Written problem: Rewrite the stretch from "1. Economic Stewardship, Strong" through "in real terms." in the passage on Blair's record, putting "contraction" in place of "recession".

He won three consecutive general elections, the first two by historic margins. He introduced the minimum wage, devolved power to Scotland, Wales, and Northern Ireland, oversaw the largest sustained investment in public services since the 1960s, and brokered a peace agreement that ended thirty years of conflict in Northern Ireland. He also took Britain to war on the basis of intelligence presented to the public in ways that went beyond what it could actually support.
1. Economic Stewardship, Strong
Blair's government oversaw the longest period of continuous economic growth in British history: 63 consecutive quarters without recession. The independence of the Bank of England, granted within days of taking office, was an act of genuine institutional confidence that established monetary policy credibility that endured. Unemployment fell to its lowest levels in decades. Poverty rates fell substantially, with child poverty reduced by over a million. Public spending on health and education increased dramatically in real terms.
The honest asterisks: Gordon Brown's decision to maintain fiscal discipline in the first term gave way to sustained borrowing in the second and third, leaving a structural deficit that constrained the options of successors. The financial sector deregulatory approach, maintaining the light-touch regime, contributed to the conditions for the 2008 crisis. The economic record is Strong in achievement and Mixed in long-term structural legacy.
2. Foreign Policy & Alliances, Mixed
Kosovo in 1999 was Blair's foreign policy triumph: leading European and American opinion toward military intervention to stop ethnic cleansing, with a ground-troop threat that forced Milosevic to accept NATO conditions. Sierra Leone in 2000, where British forces intervened to end a civil war and stabilise a failing state, was similarly decisive and successful. These are genuine achievements of principled interventionism.
Iraq in 2003 is the other side of that coin. The same interventionist doctrine, the belief that military force can be a moral instrument of liberal progress, was applied in a context where the intelligence was weaker, the planning was worse, and the consequences were far more devastating. The Chilcot Report of 2016 found that the decision to go to war was made before peaceful options had been exhausted, and that the public was not told the full basis for the legal advice. Iraq is not a footnote; it is the load-bearing fact of Blair's foreign policy legacy.

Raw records
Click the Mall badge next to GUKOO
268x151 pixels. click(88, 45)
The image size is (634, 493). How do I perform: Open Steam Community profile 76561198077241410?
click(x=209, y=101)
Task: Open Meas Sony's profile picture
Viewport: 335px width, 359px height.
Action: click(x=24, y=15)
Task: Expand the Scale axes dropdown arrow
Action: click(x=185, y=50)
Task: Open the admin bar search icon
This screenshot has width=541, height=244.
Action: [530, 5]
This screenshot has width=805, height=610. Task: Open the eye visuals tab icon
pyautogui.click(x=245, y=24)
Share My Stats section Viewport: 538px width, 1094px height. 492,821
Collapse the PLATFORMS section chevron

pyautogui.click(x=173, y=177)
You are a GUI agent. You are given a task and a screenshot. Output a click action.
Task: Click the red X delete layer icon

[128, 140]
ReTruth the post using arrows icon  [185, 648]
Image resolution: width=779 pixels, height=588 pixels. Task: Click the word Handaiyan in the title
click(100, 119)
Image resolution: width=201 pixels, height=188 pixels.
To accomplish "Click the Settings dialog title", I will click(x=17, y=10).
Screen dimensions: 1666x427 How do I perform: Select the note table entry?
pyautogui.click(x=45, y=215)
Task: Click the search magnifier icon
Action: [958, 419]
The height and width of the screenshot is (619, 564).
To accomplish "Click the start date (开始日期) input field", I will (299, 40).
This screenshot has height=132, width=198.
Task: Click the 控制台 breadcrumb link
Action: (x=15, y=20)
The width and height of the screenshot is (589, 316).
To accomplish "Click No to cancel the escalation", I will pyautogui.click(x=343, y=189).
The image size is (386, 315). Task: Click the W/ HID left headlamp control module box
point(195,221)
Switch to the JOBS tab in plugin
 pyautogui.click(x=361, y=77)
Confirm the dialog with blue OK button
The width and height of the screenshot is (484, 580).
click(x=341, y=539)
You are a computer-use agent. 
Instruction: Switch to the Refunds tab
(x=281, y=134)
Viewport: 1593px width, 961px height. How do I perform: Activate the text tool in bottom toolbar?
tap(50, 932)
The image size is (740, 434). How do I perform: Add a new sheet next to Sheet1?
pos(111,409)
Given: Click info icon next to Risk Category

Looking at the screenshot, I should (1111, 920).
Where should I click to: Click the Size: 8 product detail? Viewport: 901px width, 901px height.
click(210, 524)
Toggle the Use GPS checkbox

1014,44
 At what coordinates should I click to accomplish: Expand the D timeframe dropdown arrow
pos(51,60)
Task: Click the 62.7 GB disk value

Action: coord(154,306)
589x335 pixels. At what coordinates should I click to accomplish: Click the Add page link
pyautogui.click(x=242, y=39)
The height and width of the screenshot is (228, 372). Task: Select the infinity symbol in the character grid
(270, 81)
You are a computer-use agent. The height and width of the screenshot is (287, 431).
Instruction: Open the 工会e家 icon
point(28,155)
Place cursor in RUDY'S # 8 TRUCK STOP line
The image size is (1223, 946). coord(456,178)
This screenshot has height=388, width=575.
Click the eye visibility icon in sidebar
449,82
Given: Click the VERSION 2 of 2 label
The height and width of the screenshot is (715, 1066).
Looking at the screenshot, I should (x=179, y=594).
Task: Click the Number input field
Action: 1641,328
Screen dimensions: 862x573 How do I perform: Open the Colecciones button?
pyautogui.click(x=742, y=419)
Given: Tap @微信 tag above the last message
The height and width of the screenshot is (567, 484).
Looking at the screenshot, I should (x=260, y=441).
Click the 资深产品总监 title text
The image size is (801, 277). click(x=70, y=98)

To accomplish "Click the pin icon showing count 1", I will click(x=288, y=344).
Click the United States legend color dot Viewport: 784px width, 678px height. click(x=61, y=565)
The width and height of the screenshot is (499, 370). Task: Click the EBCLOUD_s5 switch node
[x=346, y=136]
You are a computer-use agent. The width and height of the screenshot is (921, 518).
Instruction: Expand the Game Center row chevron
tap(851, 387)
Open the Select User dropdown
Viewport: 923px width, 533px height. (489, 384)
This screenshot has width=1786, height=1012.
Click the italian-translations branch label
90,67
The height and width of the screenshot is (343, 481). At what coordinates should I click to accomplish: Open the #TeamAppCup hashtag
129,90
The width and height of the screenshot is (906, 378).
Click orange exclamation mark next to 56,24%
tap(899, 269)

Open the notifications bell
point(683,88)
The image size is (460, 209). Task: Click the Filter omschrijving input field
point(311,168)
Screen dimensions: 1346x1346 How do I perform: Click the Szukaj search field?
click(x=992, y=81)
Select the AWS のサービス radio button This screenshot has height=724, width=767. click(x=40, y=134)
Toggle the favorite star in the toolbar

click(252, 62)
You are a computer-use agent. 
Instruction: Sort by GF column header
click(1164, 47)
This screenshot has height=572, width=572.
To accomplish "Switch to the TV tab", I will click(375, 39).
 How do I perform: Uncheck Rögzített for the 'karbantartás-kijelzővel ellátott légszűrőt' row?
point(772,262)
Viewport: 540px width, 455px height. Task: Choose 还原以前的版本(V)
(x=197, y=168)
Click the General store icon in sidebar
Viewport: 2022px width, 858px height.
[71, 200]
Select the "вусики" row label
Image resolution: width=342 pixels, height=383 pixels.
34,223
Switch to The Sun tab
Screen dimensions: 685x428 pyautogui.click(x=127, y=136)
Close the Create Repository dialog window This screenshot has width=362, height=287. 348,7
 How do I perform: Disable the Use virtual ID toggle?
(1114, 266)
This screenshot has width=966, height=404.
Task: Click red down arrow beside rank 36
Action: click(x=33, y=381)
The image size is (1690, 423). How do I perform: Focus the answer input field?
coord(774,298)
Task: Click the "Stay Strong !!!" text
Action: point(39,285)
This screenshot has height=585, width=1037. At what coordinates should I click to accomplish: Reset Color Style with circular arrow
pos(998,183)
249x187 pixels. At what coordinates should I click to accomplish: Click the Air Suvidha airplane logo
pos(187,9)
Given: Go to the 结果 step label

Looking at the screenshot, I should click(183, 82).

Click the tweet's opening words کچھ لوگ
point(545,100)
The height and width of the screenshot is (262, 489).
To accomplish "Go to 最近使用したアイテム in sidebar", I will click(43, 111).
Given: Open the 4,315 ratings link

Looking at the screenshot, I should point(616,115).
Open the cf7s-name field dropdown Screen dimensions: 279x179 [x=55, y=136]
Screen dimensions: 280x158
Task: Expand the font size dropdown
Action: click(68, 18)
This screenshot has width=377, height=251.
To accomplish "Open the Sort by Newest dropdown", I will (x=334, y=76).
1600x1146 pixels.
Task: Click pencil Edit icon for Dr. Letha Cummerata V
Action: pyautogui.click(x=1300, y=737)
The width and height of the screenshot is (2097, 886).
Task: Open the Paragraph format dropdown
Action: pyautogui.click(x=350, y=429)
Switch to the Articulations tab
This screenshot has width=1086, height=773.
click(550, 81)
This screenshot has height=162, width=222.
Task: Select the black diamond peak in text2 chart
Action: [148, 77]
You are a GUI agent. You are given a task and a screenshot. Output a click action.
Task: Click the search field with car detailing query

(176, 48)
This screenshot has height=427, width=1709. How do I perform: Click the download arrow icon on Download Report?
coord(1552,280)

Task output:
1. Economic Stewardship, Strong
Blair's government oversaw the longest period of continuous economic growth in British history: 63 consecutive quarters without contraction. The independence of the Bank of England, granted within days of taking office, was an act of genuine institutional confidence that established monetary policy credibility that endured. Unemployment fell to its lowest levels in decades. Poverty rates fell substantially, with child poverty reduced by over a million. Public spending on health and education increased dramatically in real terms.